Volontariato, cultura, inclusione: il cuore pulsante delle associazioni torinesi

Mole Antonelliana da Comune di Torino

Torino è una città dove il tessuto sociale si intreccia con una fitta rete di associazioni che ogni giorno lavorano per costruire una comunità più giusta, solidale e partecipativa. Sono centinaia le realtà attive sul territorio metropolitano, impegnate in ambiti che spaziano dal sociale alla cultura, dallo sport all’ambiente, dall’educazione alla promozione dei diritti civili. Una galassia viva e in continua evoluzione, fatta di volontari, operatori, cittadini attivi e professionisti che mettono competenze e tempo al servizio degli altri.

Il mondo associativo torinese ha una lunga tradizione. Già dalla fine dell’Ottocento erano presenti in città società operaie, circoli ricreativi, mutue e realtà filantropiche che hanno rappresentato le prime forme di auto-organizzazione collettiva. Oggi quell’eredità si rinnova grazie a un panorama molto diversificato, che comprende tanto le storiche associazioni nazionali con sedi locali, quanto piccoli gruppi di quartiere nati dal basso.

Secondo i dati dell’Osservatorio civico del Comune di Torino, nel solo territorio cittadino operano oltre 3.000 enti tra associazioni, fondazioni, comitati e cooperative sociali. Tra queste, moltissime si occupano di accoglienza, assistenza ai più fragili, contrasto alla povertà, ma anche di educazione civica, promozione culturale e inclusione sociale.

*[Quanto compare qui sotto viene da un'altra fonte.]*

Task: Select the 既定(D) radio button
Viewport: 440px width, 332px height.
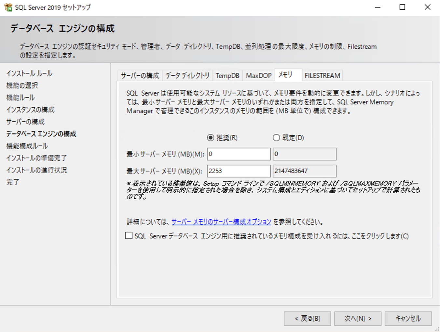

Il loro ruolo si è rivelato fondamentale in particolare durante la pandemia, quando proprio il volontariato ha garantito servizi essenziali e supporto alle persone sole o in difficoltà.

Un esempio significativo è quello delle Case del Quartiere, una rete di spazi diffusi in diverse zone della città che aggregano decine di associazioni e offrono servizi culturali, formativi e sociali alla cittadinanza. Luoghi come la Casa del Quartiere di San Salvario, Cecchi Point, Bagni Pubblici di via Agliè o Cascina Roccafranca sono diventati veri e propri presìdi di prossimità, punti di riferimento per residenti, studenti, migranti e famiglie.

Non mancano le associazioni che si occupano di ambiente e sostenibilità, come Legambiente Metropolitano, Pro Natura o gli orti urbani gestiti da gruppi di cittadini. Cresce anche il numero delle realtà giovanili che si occupano di diritti, attivismo civico e partecipazione, spesso in collaborazione con scuole e università. La città è inoltre sede di importanti iniziative culturali che nascono proprio dal mondo del terzo settore, come il Torino Fringe Festival o Biennale Democrazia.

Accanto al protagonismo delle associazioni, Torino ha saputo negli anni costruire un modello di collaborazione tra pubblico e privato sociale. Progetti come Co-City, AxTO o la Rete Torino Solidale hanno visto il coinvolgimento diretto di decine di realtà territoriali in percorsi condivisi di rigenerazione urbana, innovazione sociale e contrasto alle disuguaglianze.

Il mondo delle associazioni torinesi non è privo di sfide: la sostenibilità economica, il ricambio generazionale, la burocrazia spesso complessa, l’accesso agli spazi e la necessità di lavorare in rete restano temi aperti. Tuttavia, ciò che emerge con chiarezza è la straordinaria vitalità di un mondo che rappresenta una risorsa strategica per la città. Un mondo fatto di persone che ogni giorno scelgono di impegnarsi, costruendo relazioni, risposte concrete e visioni di futuro condivise.